Developers are taking advantage of the multimodal artificial intelligence to generate solutions aimed at blind people. These systems have the ability to process text and images and, from this data, generate conversational responses. The tools they use This technology can more accurately describe visual details of the environment in real time. The result: greater independence for people with this condition.
vision, for example, was launched in 2018 as a phone app that allowed you to read text on images. Since 2021 it was available for Google Glass. And this year, in May, he announced the launch of Ask Vision, a virtual visual assistant based on GPT-4, the model created by OpenAI and that drives the famous ChatGPT.
Ask Envision can recognize faces, objects, colors and even describe scenes around the user. He is able, for example, to read a menu and answer questions about prices, dietary restrictions or variety of desserts. It also includes an option for video calls to family and friends.
Richard Beardsley, one of the first to try Ask Vision, has the tool incorporated into their Google Glass. counted Wired that it is essential for him to have this “hands-free” option. Thanks to this, he can scan a text while he holds the leash of his guide dog. “Having this really makes life a lot easier,” Beardsley said.
The facial recognition of this artificial intelligence allows users to know who is in the room.
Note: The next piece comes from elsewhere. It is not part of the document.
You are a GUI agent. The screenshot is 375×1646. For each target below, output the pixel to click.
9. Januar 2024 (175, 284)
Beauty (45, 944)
It also translates texts in 60 languages and can recognize banknotes in more than 100 currencies.
Other artificial intelligence assistants for blind people
Envision is not the only option. be my eyes (Be my eyes) is another application aimed at people who are blind or have low vision that has already embraced artificial intelligence. At first, it only worked as a platform that connected volunteers with people with low vision to support them in everyday tasks: recognizing colours, checking if the lights are on or preparing dinner.
Be My Eyes recently introduced a new integration with GPT-4. Users can send images through the app to a virtual assistant. Its developers explain that a person can, for example, send a photo of the inside of their refrigerator. Artificial intelligence will respond, not only by identifying what it contains, but also by proposing recipes that can be prepared with those ingredients. It will also assist you step by step in the preparation of food.
Sina Bahram, a blind computer scientist and accessibility consultant for companies like Google and Microsoft, told Wired that two weeks ago she was walking down a New York street with a companion. At one point, the other person stopped to take a closer look at something. Bahram took advantage of Be My Eyes and that’s how he learned that his companion was looking at a collection of stickers, some cartoon and others with texts. This “is something that didn’t exist a year ago outside the lab… It just wasn’t possible,” counted.
Now Microsoft is testing the beta version of the app. “Be My Eyes has played an important role in improving the way Microsoft can provide effective technical support, which is inclusive of all of our customers and their needs,” said Neil Barnett, director of Inclusive Recruitment and Accessibility at the technology firm. The National Federation of the Blind in the United States has also partnered with this initiative.
Microsoft also released its own app this year: Seeing AI. He introduced it as a free tool “narrating the world around you.” It is available in multiple languages and offers similar visual recognition features.
Risks to be aware of
The risks associated with these tools are the same ones identified so far for artificial intelligence. Danna Gurari, Assistant Professor of Computer Science at the University of Colorado at Boulder, explained to Wired who has seen how some blind support systems can fabricate information. The same thing that has been reported for models like ChatGPT or Bard.
Gurari hosts a workshop called “Viz Wiz” at the conference Computer Vision and Pattern Recognition, which brings together artificial intelligence researchers and blind technology users. In 2018 he summoned only four teams. This year, more than 50 signed up.
«Most of what can be entrusted to them are only the high recognition items, like a car, a person or a tree,” said the expert. It is not a minor thing. “When blind people receive this information, we know from previous interviews that they prefer something to nothing.”
But the biggest problem is when you trust these tools to make more sensitive decisions. For example: what medication to take. Using these language models would also expose blind people to ethnic or gender bias detected in artificial intelligence.